The congressman also said the bill imposes hard and fast deadlines that may be unrealistic under certain circumstances. "Moreover, if an agency fails to meet these unrealistic deadlines, the bill simply declares that a project must be deemed approved regardless of whether the agency has thoroughly assessed the task. This is an embarrassment," Conyers said.

HR 348's purpose

But Regulatory Reform, Commercial and Antitrust Law Subcommittee Chairman Tom Marino (R-Pa.), who introduced the bill on Jan. 14, said it tries to streamline the process by establishing deadlines for environmental reviews and shortening the judicial review window.

"Although recent studies have shown that, on average, an environmental impact study will take 3-4 years, the permitting process for many projects takes years more or, sadly, even decades," Marino said. "Even more disappointing are indications that average environmental review times are increasing by more than a month per year."

Marino said final federal decision-making also has been driven by political whims instead of a particular project's merits of any particular project that would be borne through economic growth and job creation.

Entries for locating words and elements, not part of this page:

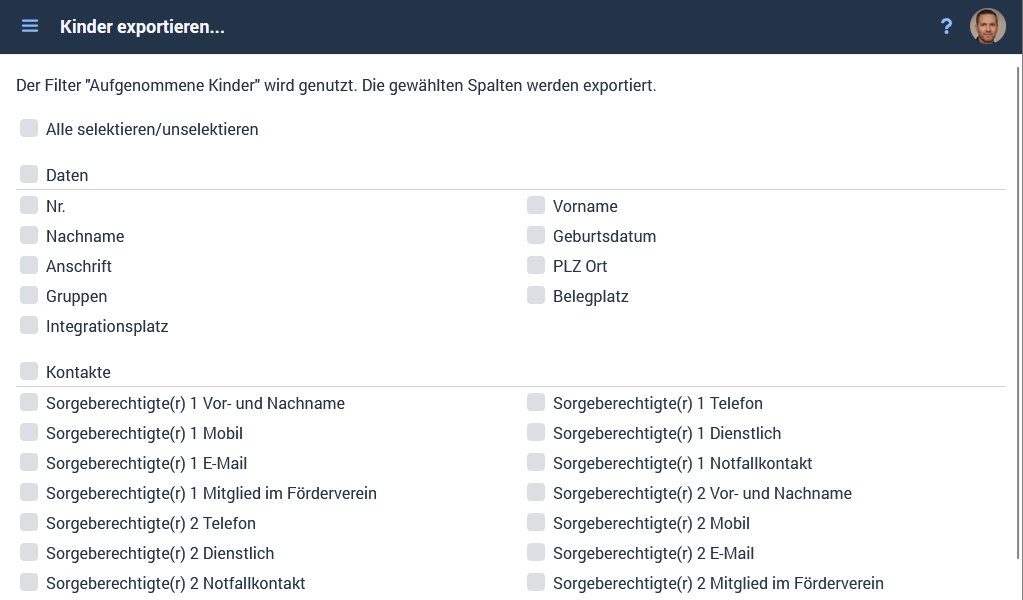Image resolution: width=1023 pixels, height=600 pixels.
Task: Enable the Nr. column checkbox
Action: tap(29, 205)
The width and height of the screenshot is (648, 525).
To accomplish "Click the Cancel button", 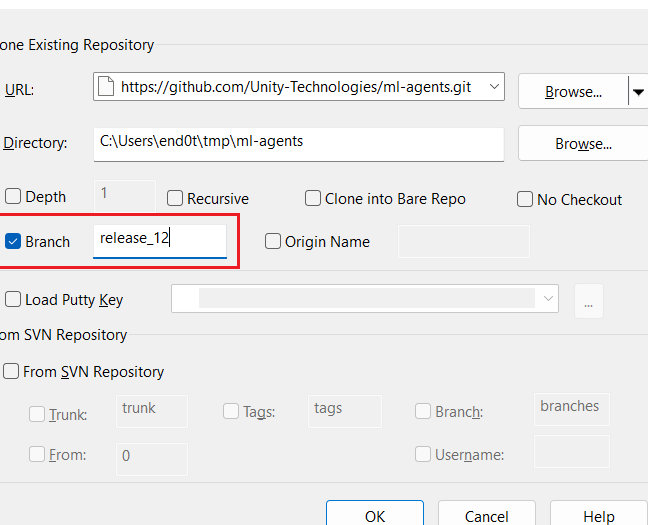I will coord(486,515).
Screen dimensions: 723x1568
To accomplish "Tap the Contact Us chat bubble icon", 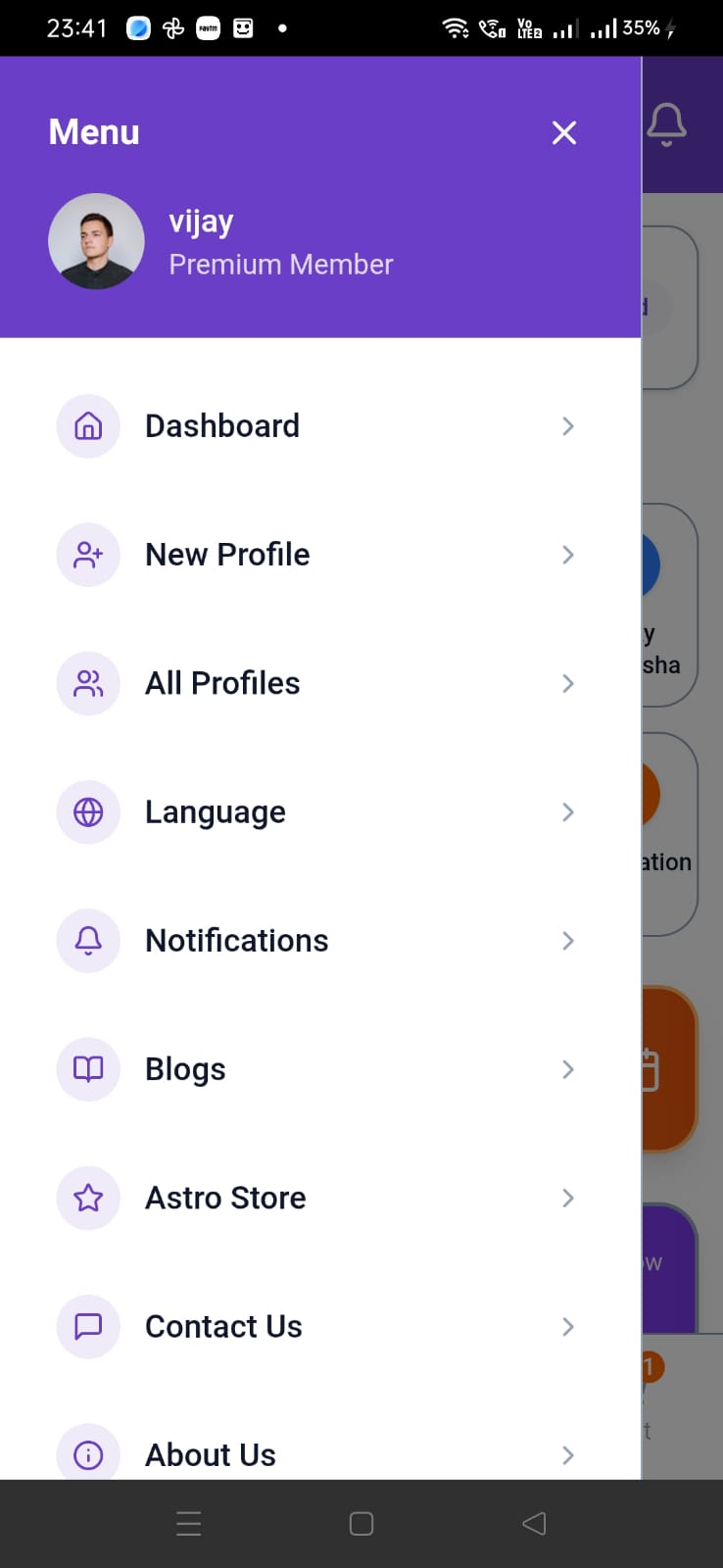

"Political pressure should never impede projects of worth that would get Americans back to work," Marino said. "One recent study found that 7 years of delay on the Keystone XL pipeline have kept us from realizing nearly $175 billion in potential economic activity. At a time when true economic recovery lags and more Americans become disheartened and leave the workforce, such delays are unacceptable."

But Rep. Hank Johnson (D-Ga.), who is that subcommittee's ranking minority member, said the bill would up-end the project review process under NEPA by carving out a separate category for construction projects; by allowing a project's sponsor to prepare an environmental document in lieu of such an analysis by a lead federal agency; and declare a federal construction permit approved if an agency does not meet deadlines.

"For more than 40 years, the approval process for projects under NEPA has saved time, money, and protected the environment," Johnson said. "In fact, since NEPA was enacted, the US economy has not contracted. It has actually tripled in size from just over $5 trillion to more than $16 trillion."